Alfred James Kemp
Sheila Bolt’s Grandfather; Anne Thomas’s Great Grandfather
Sam, Lucy & Ella Thomas’s Great, Great Grandfather
My grandfather had a collection of trench art that he said had been made by a friend of his to relived the boredom of life behind the lines when their Battalion was resting away from the trenches. The pieces photographed here are made out of shell cases and bullets and some of the pieces are engraved with the name of the area they were in at the time they were made. I don’t know anything about grandfather’s service during the war; I assume he was in the Gloucestershire Regiment as he was born in Gloucestershire and lived all his life there but I cannot verify this.

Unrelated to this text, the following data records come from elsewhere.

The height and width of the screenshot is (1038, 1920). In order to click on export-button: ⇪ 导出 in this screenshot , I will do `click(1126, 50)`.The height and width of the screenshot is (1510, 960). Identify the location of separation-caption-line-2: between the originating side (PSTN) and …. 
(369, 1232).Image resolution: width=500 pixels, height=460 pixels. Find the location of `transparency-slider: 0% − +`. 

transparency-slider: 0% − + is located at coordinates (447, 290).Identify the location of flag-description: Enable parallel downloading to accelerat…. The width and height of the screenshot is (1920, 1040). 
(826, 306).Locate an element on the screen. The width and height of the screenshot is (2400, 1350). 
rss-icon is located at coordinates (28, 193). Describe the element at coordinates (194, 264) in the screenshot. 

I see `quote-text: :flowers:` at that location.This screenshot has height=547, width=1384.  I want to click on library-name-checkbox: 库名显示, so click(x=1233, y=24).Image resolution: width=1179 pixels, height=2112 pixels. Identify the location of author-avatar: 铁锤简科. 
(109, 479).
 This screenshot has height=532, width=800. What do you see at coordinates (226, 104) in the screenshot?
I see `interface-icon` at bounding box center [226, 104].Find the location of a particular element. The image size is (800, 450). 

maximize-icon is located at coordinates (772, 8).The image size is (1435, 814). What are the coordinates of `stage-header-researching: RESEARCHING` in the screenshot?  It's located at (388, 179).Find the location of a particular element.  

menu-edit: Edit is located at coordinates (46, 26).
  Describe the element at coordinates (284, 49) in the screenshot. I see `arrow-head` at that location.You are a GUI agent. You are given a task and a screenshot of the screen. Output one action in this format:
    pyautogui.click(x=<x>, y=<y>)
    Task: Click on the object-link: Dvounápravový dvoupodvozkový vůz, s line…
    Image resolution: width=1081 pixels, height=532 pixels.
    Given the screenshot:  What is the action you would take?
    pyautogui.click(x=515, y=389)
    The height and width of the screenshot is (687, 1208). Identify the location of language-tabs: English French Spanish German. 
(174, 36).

The handle of the letter opener is a bullet and the blade is made from a shell case, it is engraved Fins. The village of Fins is situated in the Somme on the road between Cambrai and Peronne. Fins and near by Sorel were occupied at the beginning of April 1917, in the German Retreat to the Hindenburg Line. They were lost on the 23 March 1918, after a determined defence of Sorel by the 6th Kings Own Scottish Boarders and the staff of the South African Brigade; they were regained in the following September. There is now a Commonwealth Wars Graves Commission Cemetery at Fins and there are 1,289 Commonwealth casualties commemorated there.
The smaller shell case, marked T67, appears to be from a German anti tank gun. The 13.2mm Tank Abwehr Gewehr M1918 was the worlds first large scale anti-tank rifle and was the only anti-tank rifle in use during WW1. It was based on an over-grown Mauser action chambered for a 13.2 x 92mm semi-rimmed bottlenecked cartridge. The Tank Abwehr Gewehr, M1918 or T-Gewehr was capable of penetrating around 20mm of armour at 100 metres and 15mm at 300 meters, when striking at 90 degrees, the rear sight is graduated from 100 to 500 metres. Approximately 15,800 were produced at the Waffenfabrik Mauser AG factory at Oberndorf am Neckar, delivery commenced in May 1918. Early tanks were protected by no more than 12mm of armour plate, so this was a fairly effective weapon despite being cumbersome at 17.3kg and 1.68m long. Bullet weight was 795gn with a muzzle velocity of 2600 ft/sec, all ammunition was hardened steel core and manufactured at the Polte factory, Magdeburg Germany.
This rifle did not have a muzzle break, but did have a bipod assembly to help support its massive weight.